--- BEGIN Provided records ---
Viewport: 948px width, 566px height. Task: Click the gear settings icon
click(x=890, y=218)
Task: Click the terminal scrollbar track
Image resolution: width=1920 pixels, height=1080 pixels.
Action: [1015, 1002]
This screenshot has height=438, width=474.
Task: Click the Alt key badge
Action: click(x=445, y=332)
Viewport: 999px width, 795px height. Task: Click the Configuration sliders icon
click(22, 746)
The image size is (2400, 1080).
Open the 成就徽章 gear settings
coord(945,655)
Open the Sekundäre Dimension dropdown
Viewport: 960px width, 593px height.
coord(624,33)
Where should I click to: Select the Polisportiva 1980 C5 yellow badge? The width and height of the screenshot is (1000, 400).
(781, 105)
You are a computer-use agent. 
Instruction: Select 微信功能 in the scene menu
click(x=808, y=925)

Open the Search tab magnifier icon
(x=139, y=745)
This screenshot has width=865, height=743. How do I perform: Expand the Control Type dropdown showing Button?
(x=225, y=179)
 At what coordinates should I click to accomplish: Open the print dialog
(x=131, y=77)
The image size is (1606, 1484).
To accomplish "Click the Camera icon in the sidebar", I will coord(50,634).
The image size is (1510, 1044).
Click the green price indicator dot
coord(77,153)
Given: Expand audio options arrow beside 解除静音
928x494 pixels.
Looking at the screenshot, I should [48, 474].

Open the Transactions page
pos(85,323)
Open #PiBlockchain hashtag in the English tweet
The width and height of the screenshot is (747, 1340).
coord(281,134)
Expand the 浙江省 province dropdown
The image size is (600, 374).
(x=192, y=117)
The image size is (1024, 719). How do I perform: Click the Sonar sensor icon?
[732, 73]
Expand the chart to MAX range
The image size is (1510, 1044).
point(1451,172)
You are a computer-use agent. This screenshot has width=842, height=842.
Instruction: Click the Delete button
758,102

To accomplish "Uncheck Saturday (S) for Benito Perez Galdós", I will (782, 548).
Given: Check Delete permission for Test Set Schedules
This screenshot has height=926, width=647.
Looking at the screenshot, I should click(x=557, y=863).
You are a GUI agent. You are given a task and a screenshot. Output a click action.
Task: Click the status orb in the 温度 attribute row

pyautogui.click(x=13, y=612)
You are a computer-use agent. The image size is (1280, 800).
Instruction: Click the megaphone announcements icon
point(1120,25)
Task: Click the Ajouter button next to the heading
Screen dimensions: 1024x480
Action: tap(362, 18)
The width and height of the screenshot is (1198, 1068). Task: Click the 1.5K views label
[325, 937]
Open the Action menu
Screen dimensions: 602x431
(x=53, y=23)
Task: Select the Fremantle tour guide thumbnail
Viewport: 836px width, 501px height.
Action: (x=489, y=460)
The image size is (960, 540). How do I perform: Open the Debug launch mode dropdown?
--- END Provided records ---
Render all of the rows above as a Markdown table with the columns No. and Row text, giving each row a number and leaving out blank rows.

| No. | Row text |
|---|---|
| 1 | Viewport: 948px width, 566px height. Task: Click the gear settings icon |
| 2 | click(x=890, y=218) |
| 3 | Task: Click the terminal scrollbar track |
| 4 | Image resolution: width=1920 pixels, height=1080 pixels. |
| 5 | Action: [1015, 1002] |
| 6 | This screenshot has height=438, width=474. |
| 7 | Task: Click the Alt key badge |
| 8 | Action: click(x=445, y=332) |
| 9 | Viewport: 999px width, 795px height. Task: Click the Configuration sliders icon |
| 10 | click(22, 746) |
| 11 | The image size is (2400, 1080). |
| 12 | Open the 成就徽章 gear settings |
| 13 | coord(945,655) |
| 14 | Open the Sekundäre Dimension dropdown |
| 15 | Viewport: 960px width, 593px height. |
| 16 | coord(624,33) |
| 17 | Where should I click to: Select the Polisportiva 1980 C5 yellow badge? The width and height of the screenshot is (1000, 400). |
| 18 | (781, 105) |
| 19 | You are a computer-use agent.  |
| 20 | Instruction: Select 微信功能 in the scene menu |
| 21 | click(x=808, y=925) |
| 22 | Open the Search tab magnifier icon |
| 23 | (x=139, y=745) |
| 24 | This screenshot has width=865, height=743. How do I perform: Expand the Control Type dropdown showing Button? |
| 25 | (x=225, y=179) |
| 26 |  At what coordinates should I click to accomplish: Open the print dialog |
| 27 | (x=131, y=77) |
| 28 | The image size is (1606, 1484). |
| 29 | To accomplish "Click the Camera icon in the sidebar", I will coord(50,634). |
| 30 | The image size is (1510, 1044). |
| 31 | Click the green price indicator dot |
| 32 | coord(77,153) |
| 33 | Given: Expand audio options arrow beside 解除静音 |
| 34 | 928x494 pixels. |
| 35 | Looking at the screenshot, I should [48, 474]. |
| 36 | Open the Transactions page |
| 37 | pos(85,323) |
| 38 | Open #PiBlockchain hashtag in the English tweet |
| 39 | The width and height of the screenshot is (747, 1340). |
| 40 | coord(281,134) |
| 41 | Expand the 浙江省 province dropdown |
| 42 | The image size is (600, 374). |
| 43 | (x=192, y=117) |
| 44 | The image size is (1024, 719). How do I perform: Click the Sonar sensor icon? |
| 45 | [732, 73] |
| 46 | Expand the chart to MAX range |
| 47 | The image size is (1510, 1044). |
| 48 | point(1451,172) |
| 49 | You are a computer-use agent. This screenshot has width=842, height=842. |
| 50 | Instruction: Click the Delete button |
| 51 | 758,102 |
| 52 | To accomplish "Uncheck Saturday (S) for Benito Perez Galdós", I will (782, 548). |
| 53 | Given: Check Delete permission for Test Set Schedules |
| 54 | This screenshot has height=926, width=647. |
| 55 | Looking at the screenshot, I should click(x=557, y=863). |
| 56 | You are a GUI agent. You are given a task and a screenshot. Output a click action. |
| 57 | Task: Click the status orb in the 温度 attribute row |
| 58 | pyautogui.click(x=13, y=612) |
| 59 | You are a computer-use agent. The image size is (1280, 800). |
| 60 | Instruction: Click the megaphone announcements icon |
| 61 | point(1120,25) |
| 62 | Task: Click the Ajouter button next to the heading |
| 63 | Screen dimensions: 1024x480 |
| 64 | Action: tap(362, 18) |
| 65 | The width and height of the screenshot is (1198, 1068). Task: Click the 1.5K views label |
| 66 | [325, 937] |
| 67 | Open the Action menu |
| 68 | Screen dimensions: 602x431 |
| 69 | (x=53, y=23) |
| 70 | Task: Select the Fremantle tour guide thumbnail |
| 71 | Viewport: 836px width, 501px height. |
| 72 | Action: (x=489, y=460) |
| 73 | The image size is (960, 540). How do I perform: Open the Debug launch mode dropdown? |